The previous consideration is particularly important when interpreting the PIUQ-9 screening thresholds in relation to OGD and IGD. The PIUQ-9 was not specifically designed to detect these distinct forms of online addictive behaviors; therefore, it should not be interpreted as a diagnostic instrument for gaming or gambling disorders. Rather, its potential value lies in its use as a first-step screening tool. In this context, the observed sensitivity values may support the potential utility of the PIUQ-9 for identifying individuals who may be at increased risk and who could benefit from more specific follow-up assessment using dedicated instruments. However, these values should be interpreted in conjunction with the corresponding specificity estimates and within the limitations of the self-report reference measures used in the present study. In particular, screening tools applied in populations with relatively low prevalence rates may generate a substantial number of false-positive classifications, potentially resulting in unnecessary additional assessments or inappropriate interventions (Glascoe, 2005; Maraz et al., 2015). Therefore, the thresholds identified in the present study should be regarded as empirical screening values rather than clinically validated diagnostic cut-offs. When used cautiously and interpreted within a broader assessment framework, brief screening instruments may nevertheless contribute to the identification of individuals who warrant further evaluation. In particular, the use of a single, short measure such as the PIUQ-9 may facilitate large-scale screening and help identify potential risk profiles not only for problematic internet use but also for related behaviors such as gaming and gambling. Combined with clinical judgment and subsequent targeted assessment using behavior-specific instruments, this approach may facilitate the identification of individuals who could benefit from further evaluation and preventive support (Vondráčková and Gabrhelík, 2016).

4.1 Limitations

This study has some limitations that should be considered when interpreting the results. First, we used a cross-sectional, self-report, survey methodology. Regarding this issue, it should be considered that cross-sectional studies are recognized as robust designs for assessing psychometric properties of measurement tools (Umemneku Chikere et al., 2019), including the estimation of the screening/diagnostic accuracy (sensitivity, specificity and predictive values). And studies where the external reference measures are not strong gold standards (self-reports are an imperfect reference standard), are also common for psychometric purposes (Naaktgeboren et al., 2016).

Second, the low prevalence of the presence of OGD and IGD has impacted on the analysis of the validity of the PIUQ-9 for screening the presence of these two specific online behavioral addictions (particularly in the case of IGD).
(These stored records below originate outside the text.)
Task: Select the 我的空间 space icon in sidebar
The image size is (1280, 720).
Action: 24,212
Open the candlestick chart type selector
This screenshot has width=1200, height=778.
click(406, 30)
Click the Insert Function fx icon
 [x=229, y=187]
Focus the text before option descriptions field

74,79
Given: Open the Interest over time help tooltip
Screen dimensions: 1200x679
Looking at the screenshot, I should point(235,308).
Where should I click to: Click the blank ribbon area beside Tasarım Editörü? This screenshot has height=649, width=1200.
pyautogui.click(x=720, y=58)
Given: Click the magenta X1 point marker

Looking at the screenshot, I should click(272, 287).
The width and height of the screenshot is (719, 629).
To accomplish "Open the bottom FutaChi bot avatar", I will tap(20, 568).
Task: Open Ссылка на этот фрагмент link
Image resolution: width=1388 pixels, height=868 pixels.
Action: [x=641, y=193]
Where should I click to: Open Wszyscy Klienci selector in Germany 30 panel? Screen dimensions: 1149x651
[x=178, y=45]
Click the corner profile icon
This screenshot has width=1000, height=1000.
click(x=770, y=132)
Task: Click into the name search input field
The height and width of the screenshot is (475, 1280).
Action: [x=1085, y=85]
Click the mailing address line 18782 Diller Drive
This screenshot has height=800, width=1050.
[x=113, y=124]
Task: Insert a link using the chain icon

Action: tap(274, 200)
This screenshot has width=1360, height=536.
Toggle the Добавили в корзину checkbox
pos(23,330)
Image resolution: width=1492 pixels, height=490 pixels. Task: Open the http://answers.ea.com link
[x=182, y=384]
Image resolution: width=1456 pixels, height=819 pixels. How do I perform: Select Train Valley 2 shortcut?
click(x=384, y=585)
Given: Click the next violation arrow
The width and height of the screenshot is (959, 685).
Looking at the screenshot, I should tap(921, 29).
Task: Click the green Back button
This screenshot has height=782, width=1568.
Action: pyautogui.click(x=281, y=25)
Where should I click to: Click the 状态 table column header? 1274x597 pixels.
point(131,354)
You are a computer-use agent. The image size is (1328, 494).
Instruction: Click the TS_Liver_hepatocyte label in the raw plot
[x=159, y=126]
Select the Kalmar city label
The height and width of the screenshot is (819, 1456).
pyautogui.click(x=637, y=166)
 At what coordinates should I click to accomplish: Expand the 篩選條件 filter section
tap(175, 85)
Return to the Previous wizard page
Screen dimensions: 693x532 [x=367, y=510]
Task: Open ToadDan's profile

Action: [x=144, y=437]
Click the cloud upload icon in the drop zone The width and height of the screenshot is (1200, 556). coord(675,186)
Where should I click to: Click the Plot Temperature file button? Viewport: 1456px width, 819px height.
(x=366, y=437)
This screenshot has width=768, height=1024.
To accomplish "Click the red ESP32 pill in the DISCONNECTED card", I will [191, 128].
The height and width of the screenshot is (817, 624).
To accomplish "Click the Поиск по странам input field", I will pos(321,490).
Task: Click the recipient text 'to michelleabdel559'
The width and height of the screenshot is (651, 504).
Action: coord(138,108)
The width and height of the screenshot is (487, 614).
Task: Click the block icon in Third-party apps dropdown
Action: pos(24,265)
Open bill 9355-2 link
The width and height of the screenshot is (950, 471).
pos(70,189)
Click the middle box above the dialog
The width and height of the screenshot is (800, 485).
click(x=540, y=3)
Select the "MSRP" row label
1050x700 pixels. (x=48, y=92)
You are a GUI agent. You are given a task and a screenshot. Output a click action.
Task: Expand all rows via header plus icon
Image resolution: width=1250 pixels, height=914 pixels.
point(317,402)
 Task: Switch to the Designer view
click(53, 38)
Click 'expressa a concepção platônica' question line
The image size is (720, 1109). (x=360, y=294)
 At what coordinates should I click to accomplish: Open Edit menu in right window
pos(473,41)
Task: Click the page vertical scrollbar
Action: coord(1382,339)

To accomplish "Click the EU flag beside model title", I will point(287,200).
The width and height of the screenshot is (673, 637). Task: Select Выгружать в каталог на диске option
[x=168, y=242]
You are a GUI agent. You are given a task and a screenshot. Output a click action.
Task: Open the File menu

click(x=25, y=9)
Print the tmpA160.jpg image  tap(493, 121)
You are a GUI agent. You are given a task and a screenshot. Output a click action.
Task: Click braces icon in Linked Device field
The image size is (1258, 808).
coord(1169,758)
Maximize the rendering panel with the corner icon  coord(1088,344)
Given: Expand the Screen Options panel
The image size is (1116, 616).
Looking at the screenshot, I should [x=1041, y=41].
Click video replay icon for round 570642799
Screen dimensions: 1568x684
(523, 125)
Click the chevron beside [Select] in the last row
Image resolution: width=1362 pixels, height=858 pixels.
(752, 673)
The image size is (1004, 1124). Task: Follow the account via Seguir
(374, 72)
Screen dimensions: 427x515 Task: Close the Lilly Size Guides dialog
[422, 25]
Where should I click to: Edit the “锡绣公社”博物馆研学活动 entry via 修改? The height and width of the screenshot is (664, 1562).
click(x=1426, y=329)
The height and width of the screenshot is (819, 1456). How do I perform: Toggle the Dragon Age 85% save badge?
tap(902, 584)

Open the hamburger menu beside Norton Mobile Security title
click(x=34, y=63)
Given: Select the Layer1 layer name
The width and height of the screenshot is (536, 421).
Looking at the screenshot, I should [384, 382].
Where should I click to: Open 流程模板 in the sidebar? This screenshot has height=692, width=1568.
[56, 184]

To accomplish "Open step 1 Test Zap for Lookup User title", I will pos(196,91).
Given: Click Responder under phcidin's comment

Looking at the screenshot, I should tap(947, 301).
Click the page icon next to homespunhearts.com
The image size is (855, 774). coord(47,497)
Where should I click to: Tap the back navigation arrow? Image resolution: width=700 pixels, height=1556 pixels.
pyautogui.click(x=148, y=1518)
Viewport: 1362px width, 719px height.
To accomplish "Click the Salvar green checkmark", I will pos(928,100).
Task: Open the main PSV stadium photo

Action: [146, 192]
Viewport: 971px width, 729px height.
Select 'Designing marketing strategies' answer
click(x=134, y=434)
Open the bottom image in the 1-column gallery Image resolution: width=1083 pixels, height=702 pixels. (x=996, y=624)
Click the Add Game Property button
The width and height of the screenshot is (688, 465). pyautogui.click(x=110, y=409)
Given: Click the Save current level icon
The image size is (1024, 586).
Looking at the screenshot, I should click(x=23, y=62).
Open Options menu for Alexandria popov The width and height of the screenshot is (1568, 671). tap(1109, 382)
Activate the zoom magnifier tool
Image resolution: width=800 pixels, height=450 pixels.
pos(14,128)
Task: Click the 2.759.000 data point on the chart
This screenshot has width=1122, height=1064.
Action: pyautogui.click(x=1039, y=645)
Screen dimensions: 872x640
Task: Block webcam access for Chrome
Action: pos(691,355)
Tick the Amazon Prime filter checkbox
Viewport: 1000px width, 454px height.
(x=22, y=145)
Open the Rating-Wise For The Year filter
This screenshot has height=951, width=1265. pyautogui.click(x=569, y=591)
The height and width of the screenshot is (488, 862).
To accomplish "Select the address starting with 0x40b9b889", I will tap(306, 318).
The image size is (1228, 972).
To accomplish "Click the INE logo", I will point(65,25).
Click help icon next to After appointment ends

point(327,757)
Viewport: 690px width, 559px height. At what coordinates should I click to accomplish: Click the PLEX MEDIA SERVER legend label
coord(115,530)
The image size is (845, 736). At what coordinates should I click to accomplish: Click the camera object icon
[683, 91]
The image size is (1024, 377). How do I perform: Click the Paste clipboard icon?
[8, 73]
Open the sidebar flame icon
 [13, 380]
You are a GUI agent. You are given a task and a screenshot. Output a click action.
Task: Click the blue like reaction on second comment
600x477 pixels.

Nevertheless, it is important to consider that this research was conducted among a non-clinical sample, which, despite being considered high-risk, displays relatively low prevalence rates of these clinical conditions.

On the other hand, the empirically derived screening thresholds identified in this study should be interpreted with caution. Because the PIUQ-9 was developed to assess problematic internet use rather than specific online behavioral addictions, its discriminatory capacity for OGD- or IGD-related difficulties should not be interpreted as equivalent to that of disorder-specific instruments. Consistent with this, the relatively modest specificity values and the corresponding FAR and FDR indicate that the proposed thresholds should be regarded as exploratory screening indicators rather than definitive diagnostic cut-offs. Importantly, these thresholds were derived using established self-report questionnaires as reference measures. Although these instruments provide reasonable operational criteria for identifying individuals at increased risk, they do not constitute independent clinical standards, and the reliance on self-reported measures may introduce shared method variance and influence the observed classification accuracy. Therefore, the clinical validity and generalizability of these thresholds remain to be established. Future research should examine the stability, accuracy, and external validity of these thresholds using independent criteria, including clinician-administered diagnostic assessments, evidence of functional impairment, and, where feasible, objective behavioral indicators. Larger and more heterogeneous samples would also be valuable for evaluating whether the proposed thresholds remain stable across different populations and settings. A related limitation is the lack of previous research establishing comparable screening thresholds for PIU (as measured with the RASNI), OGD, and IGD. Consequently, it was not possible to compare the empirically derived values obtained in the present study with thresholds established in other samples or studies. Future research should address this gap by developing and validating comparable thresholds across populations and instruments, thereby facilitating more robust cross-study comparisons.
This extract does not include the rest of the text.